#### [Exercise]
For this exercise, return all the data exactly as it stands.

#### [Provided records]
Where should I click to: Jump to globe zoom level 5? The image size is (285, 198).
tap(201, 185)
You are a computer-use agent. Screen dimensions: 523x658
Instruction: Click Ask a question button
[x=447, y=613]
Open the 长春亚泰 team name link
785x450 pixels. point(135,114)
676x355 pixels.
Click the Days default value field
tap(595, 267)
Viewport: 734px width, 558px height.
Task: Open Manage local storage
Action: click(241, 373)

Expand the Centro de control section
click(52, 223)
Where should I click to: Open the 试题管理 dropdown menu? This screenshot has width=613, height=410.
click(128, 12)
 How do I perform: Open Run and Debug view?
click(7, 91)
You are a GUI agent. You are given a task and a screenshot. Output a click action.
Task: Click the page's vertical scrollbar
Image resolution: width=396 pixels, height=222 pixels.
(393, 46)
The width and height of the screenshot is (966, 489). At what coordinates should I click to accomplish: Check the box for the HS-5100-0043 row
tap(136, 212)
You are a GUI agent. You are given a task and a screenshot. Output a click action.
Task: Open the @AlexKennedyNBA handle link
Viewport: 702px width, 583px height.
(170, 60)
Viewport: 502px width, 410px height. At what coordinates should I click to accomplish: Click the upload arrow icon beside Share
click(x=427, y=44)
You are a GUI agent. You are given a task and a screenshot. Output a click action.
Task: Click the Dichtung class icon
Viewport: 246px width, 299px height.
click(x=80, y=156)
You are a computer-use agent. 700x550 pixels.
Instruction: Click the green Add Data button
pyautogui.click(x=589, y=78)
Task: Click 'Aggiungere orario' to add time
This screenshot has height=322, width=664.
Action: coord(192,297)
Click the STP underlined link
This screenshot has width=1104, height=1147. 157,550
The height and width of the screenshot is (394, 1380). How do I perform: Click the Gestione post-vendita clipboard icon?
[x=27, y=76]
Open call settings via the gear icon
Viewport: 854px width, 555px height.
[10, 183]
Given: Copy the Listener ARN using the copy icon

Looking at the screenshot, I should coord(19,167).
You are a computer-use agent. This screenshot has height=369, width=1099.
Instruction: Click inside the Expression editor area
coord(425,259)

#### [Solution to this exercise]
Where should I click to: Jump to globe zoom level 5? The image size is (285, 198).
tap(201, 185)
You are a computer-use agent. Screen dimensions: 523x658
Instruction: Click Ask a question button
[x=447, y=613]
Open the 长春亚泰 team name link
785x450 pixels. point(135,114)
676x355 pixels.
Click the Days default value field
tap(595, 267)
Viewport: 734px width, 558px height.
Task: Open Manage local storage
Action: click(241, 373)

Expand the Centro de control section
click(52, 223)
Where should I click to: Open the 试题管理 dropdown menu? This screenshot has width=613, height=410.
click(128, 12)
 How do I perform: Open Run and Debug view?
click(7, 91)
You are a GUI agent. You are given a task and a screenshot. Output a click action.
Task: Click the page's vertical scrollbar
Image resolution: width=396 pixels, height=222 pixels.
(393, 46)
The width and height of the screenshot is (966, 489). At what coordinates should I click to accomplish: Check the box for the HS-5100-0043 row
tap(136, 212)
You are a GUI agent. You are given a task and a screenshot. Output a click action.
Task: Open the @AlexKennedyNBA handle link
Viewport: 702px width, 583px height.
(170, 60)
Viewport: 502px width, 410px height. At what coordinates should I click to accomplish: Click the upload arrow icon beside Share
click(x=427, y=44)
You are a GUI agent. You are given a task and a screenshot. Output a click action.
Task: Click the Dichtung class icon
Viewport: 246px width, 299px height.
click(x=80, y=156)
You are a computer-use agent. 700x550 pixels.
Instruction: Click the green Add Data button
pyautogui.click(x=589, y=78)
Task: Click 'Aggiungere orario' to add time
This screenshot has height=322, width=664.
Action: coord(192,297)
Click the STP underlined link
This screenshot has width=1104, height=1147. 157,550
The height and width of the screenshot is (394, 1380). How do I perform: Click the Gestione post-vendita clipboard icon?
[x=27, y=76]
Open call settings via the gear icon
Viewport: 854px width, 555px height.
[10, 183]
Given: Copy the Listener ARN using the copy icon

Looking at the screenshot, I should coord(19,167).
You are a computer-use agent. This screenshot has height=369, width=1099.
Instruction: Click inside the Expression editor area
coord(425,259)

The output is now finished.